Data to process -
------------------------------------------------

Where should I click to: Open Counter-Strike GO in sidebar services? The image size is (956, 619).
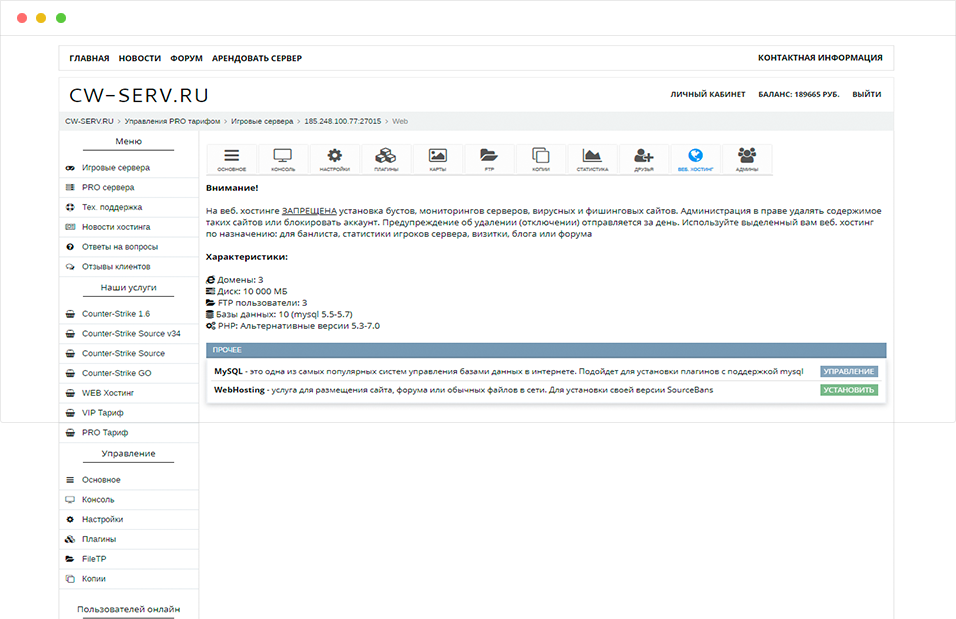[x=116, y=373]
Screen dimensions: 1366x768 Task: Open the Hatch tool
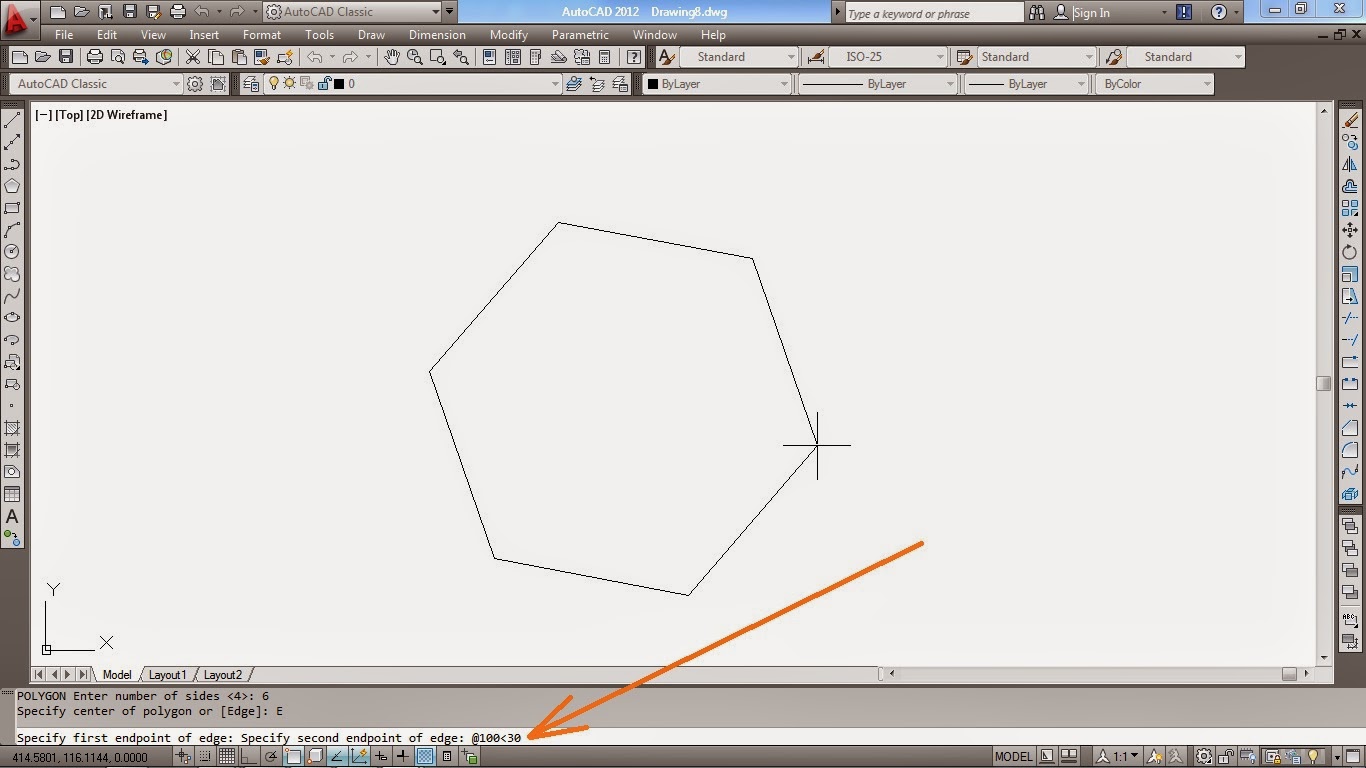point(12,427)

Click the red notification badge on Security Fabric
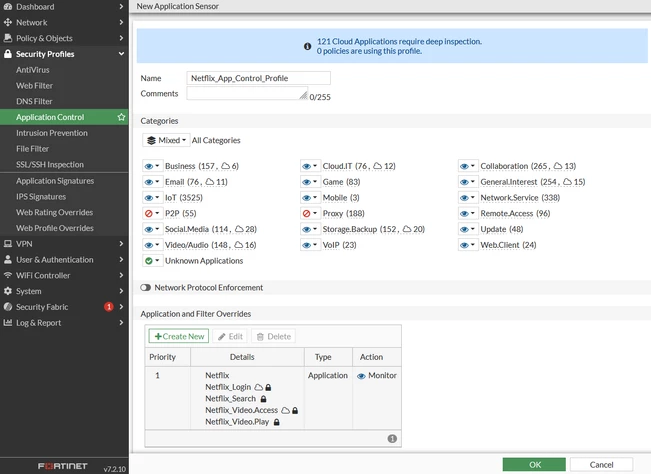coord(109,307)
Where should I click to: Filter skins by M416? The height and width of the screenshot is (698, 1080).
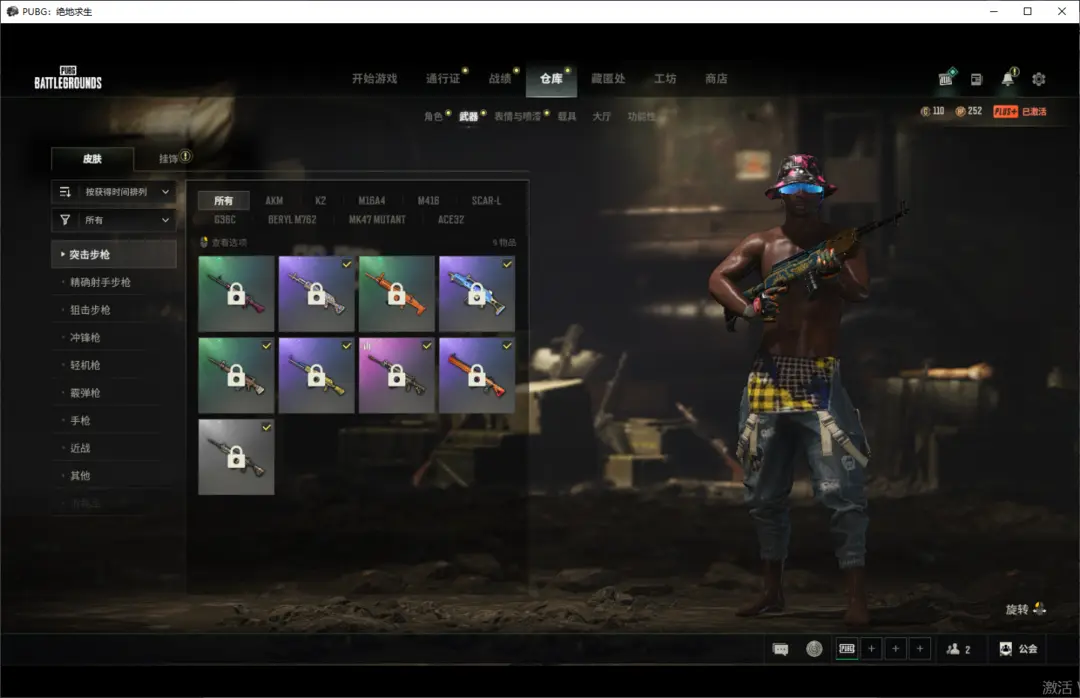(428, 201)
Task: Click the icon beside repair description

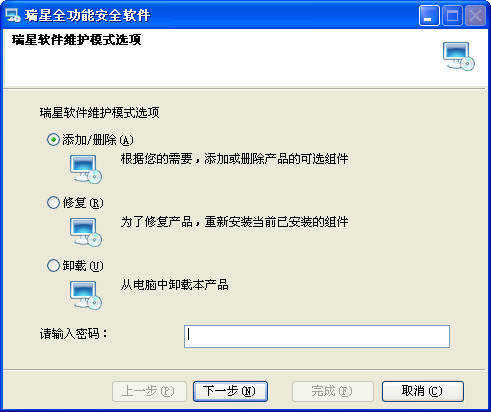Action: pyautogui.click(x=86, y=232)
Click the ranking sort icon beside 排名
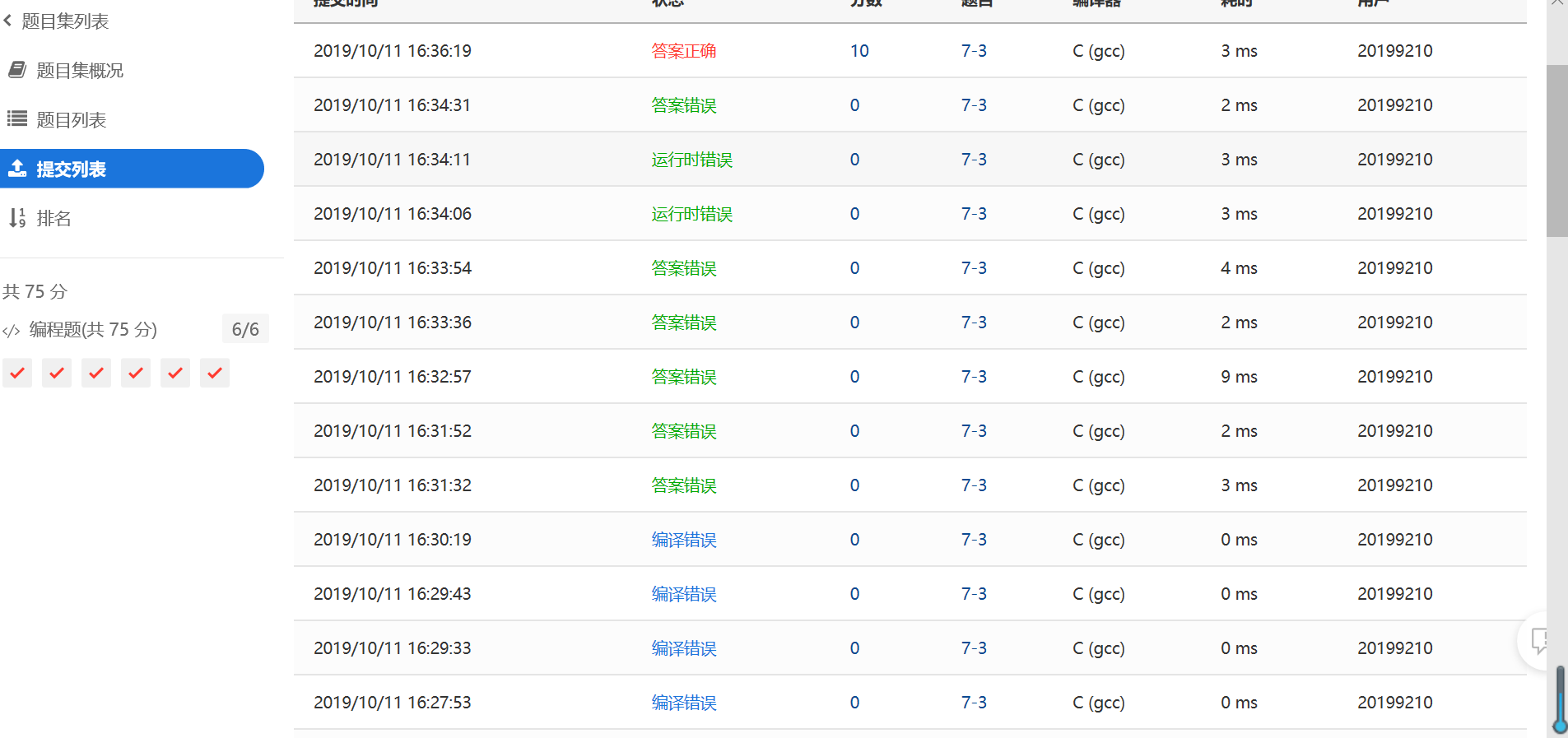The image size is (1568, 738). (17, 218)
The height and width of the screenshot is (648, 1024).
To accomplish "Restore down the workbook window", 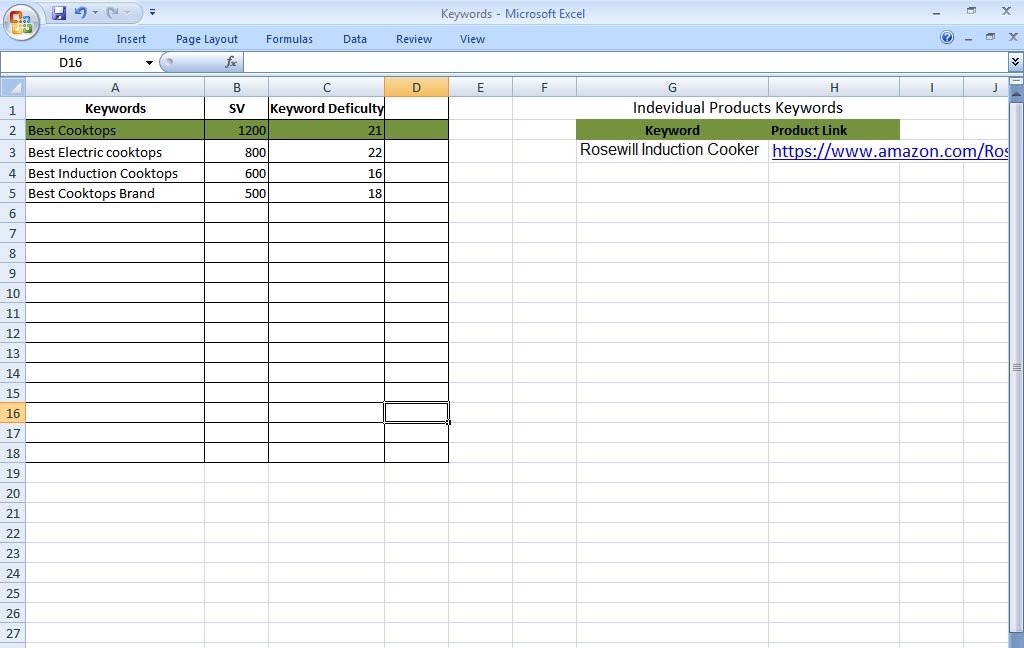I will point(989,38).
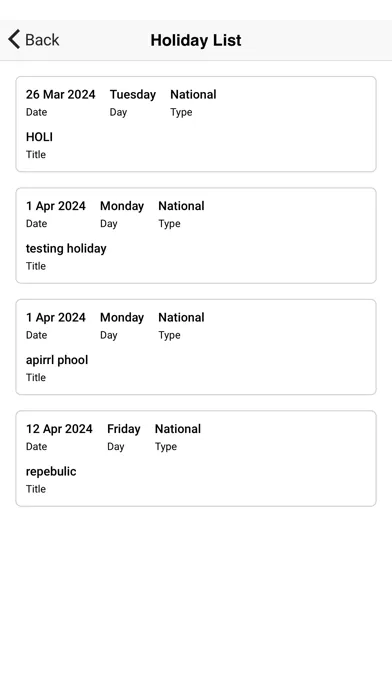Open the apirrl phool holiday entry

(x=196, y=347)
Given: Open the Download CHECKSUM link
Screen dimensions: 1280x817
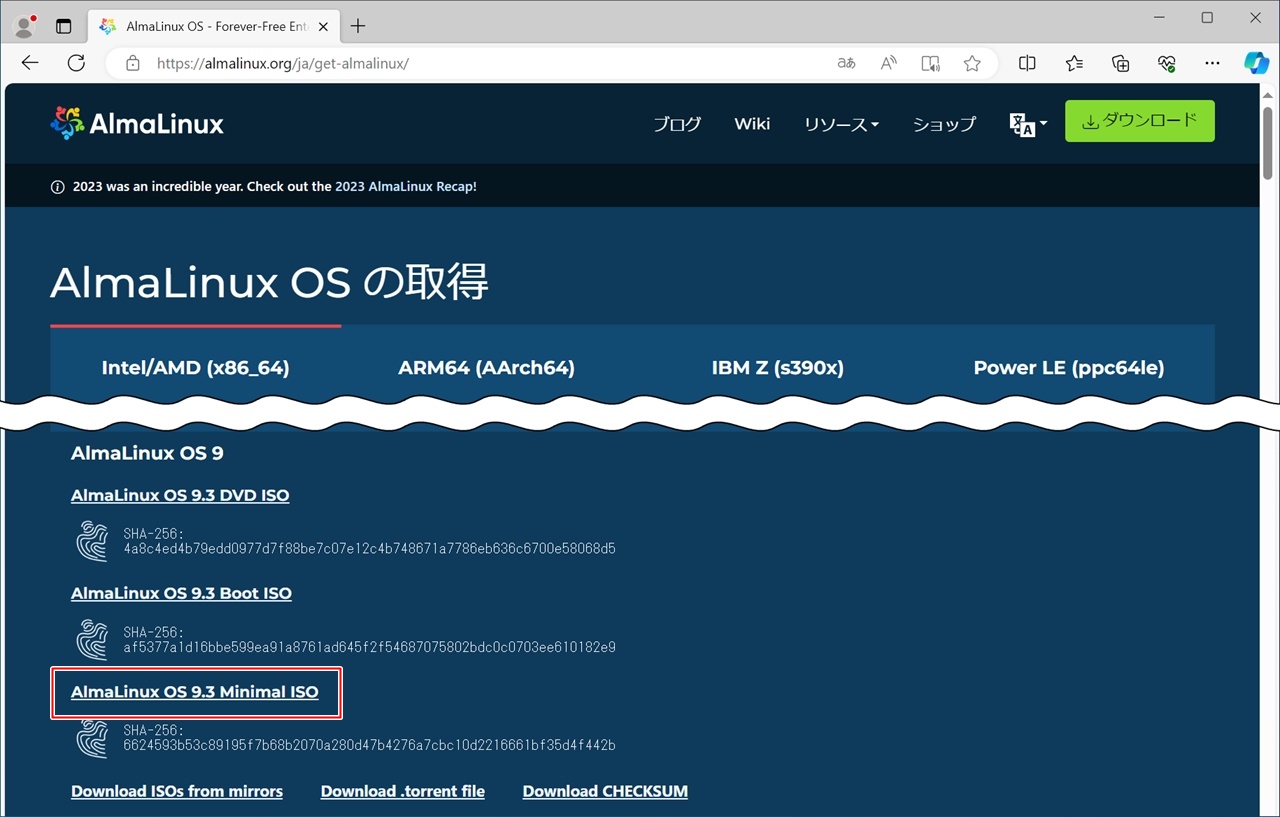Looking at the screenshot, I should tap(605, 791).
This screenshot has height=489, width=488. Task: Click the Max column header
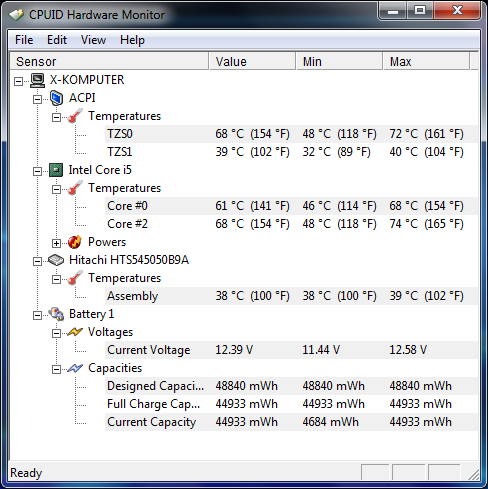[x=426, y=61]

------------------------------------------------

Exercise prompt - Your output should be only the lines from the line with "This screenshot has" through the end of the data, exactly as they stand, and no pictures.

Result of the task -
This screenshot has height=489, width=488. Task: Click the Max column header
[x=426, y=61]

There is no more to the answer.